But here as elsewhere, inflation is taking its toll. "You are only going to make enough to keep you through the winter," complains one prominent trackman. He also notes that the business is fraught with uncertainty. "After a meet in Italy," he said, "the promoter turned up at 3 a.m., just when I was beginning to wonder whether he skipped with the loot. He was carrying this socking-great suitcase full of these dirty great notes. They were lire. I changed them fast, man—into something more stable."
BLOCK THAT INNOVATION
As though the designated hitter and the three-point basket didn't shake up the traditionalists enough, here comes the World Football League with (are you ready?) the one-point field goal. As an experiment during its current exhibition season, the league has decreed that field goals kicked from inside the 10-yard line count one point while those kicked from 10 to 30 yards away are worth two. Only three-pointers from beyond the 30-yard line are, well, three-pointers.

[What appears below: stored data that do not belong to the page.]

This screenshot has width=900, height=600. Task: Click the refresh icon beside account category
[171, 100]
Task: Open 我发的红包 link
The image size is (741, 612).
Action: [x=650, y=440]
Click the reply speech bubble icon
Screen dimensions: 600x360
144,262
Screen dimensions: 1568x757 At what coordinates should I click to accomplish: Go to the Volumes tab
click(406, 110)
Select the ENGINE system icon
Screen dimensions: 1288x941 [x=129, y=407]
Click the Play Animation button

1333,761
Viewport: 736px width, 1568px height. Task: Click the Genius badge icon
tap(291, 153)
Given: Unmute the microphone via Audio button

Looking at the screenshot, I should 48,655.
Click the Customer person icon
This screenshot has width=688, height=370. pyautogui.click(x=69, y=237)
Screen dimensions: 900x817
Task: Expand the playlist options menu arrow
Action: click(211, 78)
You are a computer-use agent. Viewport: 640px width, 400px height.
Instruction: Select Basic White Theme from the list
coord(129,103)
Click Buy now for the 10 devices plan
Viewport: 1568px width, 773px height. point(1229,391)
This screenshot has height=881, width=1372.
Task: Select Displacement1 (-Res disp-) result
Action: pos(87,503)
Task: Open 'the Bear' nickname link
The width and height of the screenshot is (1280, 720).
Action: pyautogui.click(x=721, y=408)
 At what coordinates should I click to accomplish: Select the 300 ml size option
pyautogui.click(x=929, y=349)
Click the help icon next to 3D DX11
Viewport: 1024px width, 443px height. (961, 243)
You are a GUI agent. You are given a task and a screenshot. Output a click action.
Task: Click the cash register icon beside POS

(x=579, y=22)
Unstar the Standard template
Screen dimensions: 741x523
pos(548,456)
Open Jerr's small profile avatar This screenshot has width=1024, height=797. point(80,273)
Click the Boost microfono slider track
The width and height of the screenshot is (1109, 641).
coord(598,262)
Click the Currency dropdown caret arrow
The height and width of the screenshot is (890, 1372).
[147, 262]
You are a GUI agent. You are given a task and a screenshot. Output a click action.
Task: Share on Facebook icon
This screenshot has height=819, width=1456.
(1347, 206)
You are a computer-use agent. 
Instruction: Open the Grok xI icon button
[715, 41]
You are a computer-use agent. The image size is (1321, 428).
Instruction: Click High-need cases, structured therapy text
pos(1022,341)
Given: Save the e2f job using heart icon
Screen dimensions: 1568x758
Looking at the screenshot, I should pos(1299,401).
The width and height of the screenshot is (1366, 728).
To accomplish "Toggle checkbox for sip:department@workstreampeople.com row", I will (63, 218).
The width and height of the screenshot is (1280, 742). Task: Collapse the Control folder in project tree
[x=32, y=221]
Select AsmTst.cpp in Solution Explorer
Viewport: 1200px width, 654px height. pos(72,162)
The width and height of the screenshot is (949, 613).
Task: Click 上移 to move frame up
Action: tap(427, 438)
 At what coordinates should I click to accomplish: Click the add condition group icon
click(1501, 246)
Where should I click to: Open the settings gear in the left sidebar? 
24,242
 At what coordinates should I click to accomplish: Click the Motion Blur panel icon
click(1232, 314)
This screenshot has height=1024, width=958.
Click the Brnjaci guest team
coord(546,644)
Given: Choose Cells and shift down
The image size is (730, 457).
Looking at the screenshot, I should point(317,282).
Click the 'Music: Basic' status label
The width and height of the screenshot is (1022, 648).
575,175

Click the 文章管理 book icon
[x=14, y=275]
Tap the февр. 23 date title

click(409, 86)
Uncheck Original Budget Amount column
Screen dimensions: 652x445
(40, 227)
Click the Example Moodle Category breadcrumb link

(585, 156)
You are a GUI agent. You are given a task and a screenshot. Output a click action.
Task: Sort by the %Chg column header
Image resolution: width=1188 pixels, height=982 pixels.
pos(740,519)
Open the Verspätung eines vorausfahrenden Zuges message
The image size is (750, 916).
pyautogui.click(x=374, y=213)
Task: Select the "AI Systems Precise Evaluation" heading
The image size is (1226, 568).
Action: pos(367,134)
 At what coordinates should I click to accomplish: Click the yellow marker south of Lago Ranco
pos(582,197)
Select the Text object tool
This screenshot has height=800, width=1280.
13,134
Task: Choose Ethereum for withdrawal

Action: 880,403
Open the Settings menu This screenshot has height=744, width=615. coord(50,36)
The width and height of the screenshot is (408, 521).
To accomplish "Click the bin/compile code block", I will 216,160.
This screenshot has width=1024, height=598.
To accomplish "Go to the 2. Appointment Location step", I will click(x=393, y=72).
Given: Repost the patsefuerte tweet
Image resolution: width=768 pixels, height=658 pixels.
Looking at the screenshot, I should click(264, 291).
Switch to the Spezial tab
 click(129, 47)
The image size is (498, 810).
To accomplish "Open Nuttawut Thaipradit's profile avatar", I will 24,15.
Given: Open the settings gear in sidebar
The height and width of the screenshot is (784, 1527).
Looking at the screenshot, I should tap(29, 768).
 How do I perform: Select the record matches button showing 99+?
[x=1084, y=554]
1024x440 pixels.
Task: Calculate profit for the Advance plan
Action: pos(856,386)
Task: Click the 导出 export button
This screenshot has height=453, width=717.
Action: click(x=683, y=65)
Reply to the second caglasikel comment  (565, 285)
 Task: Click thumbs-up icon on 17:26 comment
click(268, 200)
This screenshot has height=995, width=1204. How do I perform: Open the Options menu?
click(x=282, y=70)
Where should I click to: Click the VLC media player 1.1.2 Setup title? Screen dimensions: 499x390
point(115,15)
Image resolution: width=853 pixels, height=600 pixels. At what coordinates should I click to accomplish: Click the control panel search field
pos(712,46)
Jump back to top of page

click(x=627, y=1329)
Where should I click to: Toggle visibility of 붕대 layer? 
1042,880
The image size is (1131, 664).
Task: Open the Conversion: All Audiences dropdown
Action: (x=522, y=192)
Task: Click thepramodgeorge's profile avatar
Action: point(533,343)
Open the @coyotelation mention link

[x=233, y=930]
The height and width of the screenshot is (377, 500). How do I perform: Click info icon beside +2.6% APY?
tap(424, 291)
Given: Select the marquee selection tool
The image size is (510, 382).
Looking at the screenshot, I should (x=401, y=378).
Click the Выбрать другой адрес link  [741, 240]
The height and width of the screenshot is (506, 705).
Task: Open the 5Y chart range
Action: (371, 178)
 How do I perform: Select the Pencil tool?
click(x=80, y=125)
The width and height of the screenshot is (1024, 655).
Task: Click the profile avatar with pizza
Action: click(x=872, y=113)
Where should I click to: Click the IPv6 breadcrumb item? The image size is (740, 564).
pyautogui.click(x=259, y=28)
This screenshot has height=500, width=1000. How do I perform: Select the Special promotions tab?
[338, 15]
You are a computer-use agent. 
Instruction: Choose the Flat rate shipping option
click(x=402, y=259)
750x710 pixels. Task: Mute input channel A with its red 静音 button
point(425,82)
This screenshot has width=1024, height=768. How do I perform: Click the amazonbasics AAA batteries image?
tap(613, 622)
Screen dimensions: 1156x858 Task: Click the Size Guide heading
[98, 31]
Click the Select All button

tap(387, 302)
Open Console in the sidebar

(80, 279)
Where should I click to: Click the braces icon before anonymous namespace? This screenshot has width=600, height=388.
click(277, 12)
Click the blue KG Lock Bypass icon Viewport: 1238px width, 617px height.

By devaluing easy close-in field goals, the WFL hopes to encourage teams to open up their offenses and go for touchdowns. And, indeed, no one-point field goals were even attempted in the league's first four exhibition games—just two- and three-pointers. The only trouble is that the scheme might, in some cases, actually discourage forward progress. For example, with the ball on the opponent's 20-yard line, a team would normally be facing a field-goal attempt from the 27, but this would be good for only two points under the WFL rule. So why not let yourself be thrown for a four-yard loss and go for three?
The WFL's otherwise disastrous first season yielded some worthwhile innovations, notably replacing the extra-point kick with a pass or run "action point." However, it is easy to imagine the latest scheme leading, ultimately, to something like this: a one-yard touchdown plunge counting four points, a 70-yard scoring pass worth 11, a 100-yard kickoff return good for 15. It is even easier to imagine the WFL's experiment quietly dying with the last exhibition game.
Calvin Murphy, at 5'9" the smallest player in the NBA, recently returned from a visit to Japan, where he spent a lot of time shopping for clothes. "Most of their clothes didn't fit me," the Houston Rocket star relates. "Their large size is a small in the States. I couldn't buy many things." But the trip enhanced Murphy's ego, if not his wardrobe. "I felt good over there," he confesses. "I felt very large."